DORSTEN Organisatorisch und logistisch perfekt verlief die Eisenbahnverladung und der Abtransport von 1500 Tonnen Holz am Wochenende. Dies war der Startschuss zu einer Serie von Transporten Richtung Stendal in Sachsen-Anhalt. Insgesamt sollen in diesem Jahr 45 000 Tonnen Holz über die Gleise der Hafenbahn rollen.

von Von Rüdiger Eggert

, 02.03.2009, 18:44 Uhr / Lesedauer: 1 min
Hafenbahn rollte einmal wieder

Ein Güterzug mit Holz verließ am Samstag Dorsten.

Die Verlängerung des nördlichen Stammgleises könnte über WINDOR-eigenen Grund erfolgen. Am Hafen wäre dann eine so genannte Trimodalität (Zug, Hafen und Lkw) gegeben. Komplette Züge könnten mit den vorhandenen Portalkränen bedient werden. „Wir hoffen auf Fördermittel zum Weiterbau nach EU-Richtlinien“, so Bendisch. Zurzeit gibt es keine Förderung an Infrastrukturunternehmen wie WINDOR. Doch in der zweiten Jahreshälfte ist eine Änderung in Aussicht. Die Kosten für den Weiterbau würden 600 000 Euro betragen. Von einer öffentlichen Verladestelle könnten alle Unternehmen des Induparkes Dorsten-Marl profitieren. „Die Spedition Nadel hat Interesse signalisiert“, so Bendisch, doch auch Firmen wie die Genan NRW GmbH und andere aus dem Indupark sind an öffentlichen Verladeeinrichtungen interessiert.

Die Holzverladung am Wochenende wurde auf dem Gelände der Spedition Thier durchgeführt. „Das Unternehmen hat seinen Hof zur Verfügung gestellt“, so Jürgen Bendisch.
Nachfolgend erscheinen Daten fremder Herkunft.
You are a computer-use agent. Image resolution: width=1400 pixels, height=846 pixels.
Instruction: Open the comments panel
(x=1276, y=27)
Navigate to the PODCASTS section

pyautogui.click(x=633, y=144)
Im vergangenen Jahr verlud der Forstbetrieb Karlsson Holz aus den Wäldern des Grafen Merfeld über den Güterbahnhof an der Gelsenkirchener Straße. Der Gleisanschluss wird nicht mehr genutzt und ist mittlerweile verkauft worden. „Die vielen Lkw waren den Anwohnern nicht zuzumuten“, so Bendisch. Wenn ein Güterzug beladen wird, rollen nacheinander mindestens 40 Lastwagen mit Holz an. Schließlich wurden verschiedene Möglichkeiten einer Verladung geprüft, wie zum Beispiel im Bereich Schleusenstraße. Auf Grund der räumlichen Enge wurde der Gedanke wieder verworfen. Aus dem Stegreif schätzt Bendisch, dass von ansässigen Firmen noch einmal 45000 Tonnen Güter über die Hafenbahn transportiert werden könnten.